Trois recours ont été déposés devant le Conseil constitutionnel afin d'emporter la censure des sages concernant la réforme des retraites, dont l'adoption fut fortement décriée aussi bien par la classe politique que par la population. Les sages devront se prononcer afin que la loi puisse utilement entrer, ou non, en vigueur. Décryptage.

Conseil Constitutionnel et président actuel Laurent Fabius

Crédit Photo : © Magali Delporte pour le JDD

Différents griefs portés contre cette réforme

Divers griefs ont été portés contre cette réforme par les différents groupes ayant saisi le Conseil constitutionnel.

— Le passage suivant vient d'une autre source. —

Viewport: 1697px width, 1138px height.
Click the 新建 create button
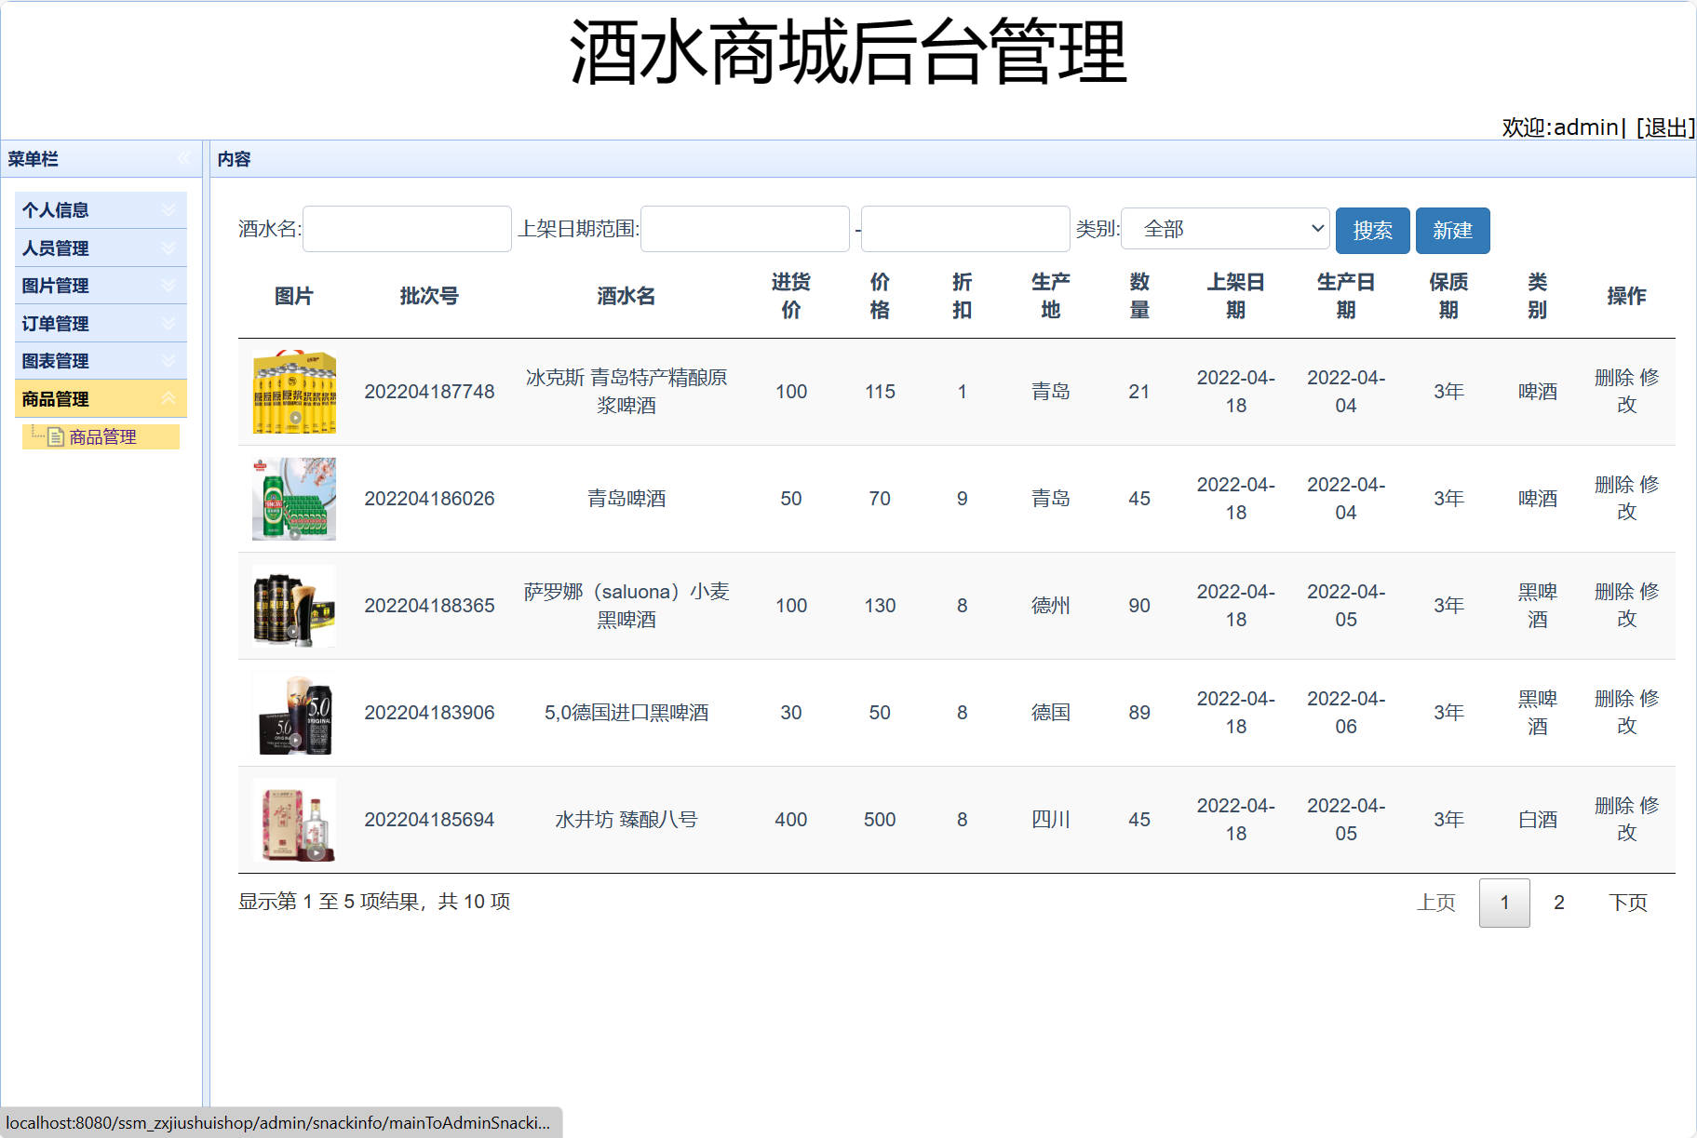point(1452,230)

Nous pouvons notamment retenir qu’il est fait grief au Gouvernement d’avoir usé d’un projet de loi de financement rectificatif de la Sécurité sociale (ci-après PLFRSS) ainsi que de l’article 47-1 de la Constitution qui restreint la durée des débats à cinquante jours ; la présence de « cavaliers sociaux » est également déplorée par les députés de la Nupes.

Se pose notamment la question de savoir pourquoi l’utilisation d’un tel PLFRSS fait actuellement débat ? « Détournement de procédure » pour les uns, « véhicule législatif inadapté » pour les autres, les qualificatifs fusent chez les détracteurs de cette réforme. Pourquoi le Gouvernement n’a-t-il pas utilisé la procédure législative ordinaire ? En vérité, il faut comprendre que le PLFRSS constitue un projet de loi qui doit fixer l’équilibre financier dans l’ensemble des branches de la Sécurité sociale. Or ce dernier peut être révisé à plusieurs reprises par le biais des PLFRSS échappant ainsi à la règle restrictive contenue à l’article 49, al. 3, de la Constitution qui implique qu’il ne peut en être fait usage plus d’une fois par session parlementaire.
Ce qui pose problème ici réside dans le fait que même si certaines dispositions contenues dans le PLFRSS auront bien un impact sur le budget de la Sécurité sociale, celui-ci est principalement mis à l’œuvre afin de réformer les retraites. Toutefois la loi de financement passée ne doit affecter le budget que pour l’année 2023 : sous ce rapport, le Conseil d’Etat a déjà pu noter que les effets de la réforme décriée ne seront visibles qu’à la fin de l’année 2023 et se poursuivront bien au-delà du 31 décembre de la même année.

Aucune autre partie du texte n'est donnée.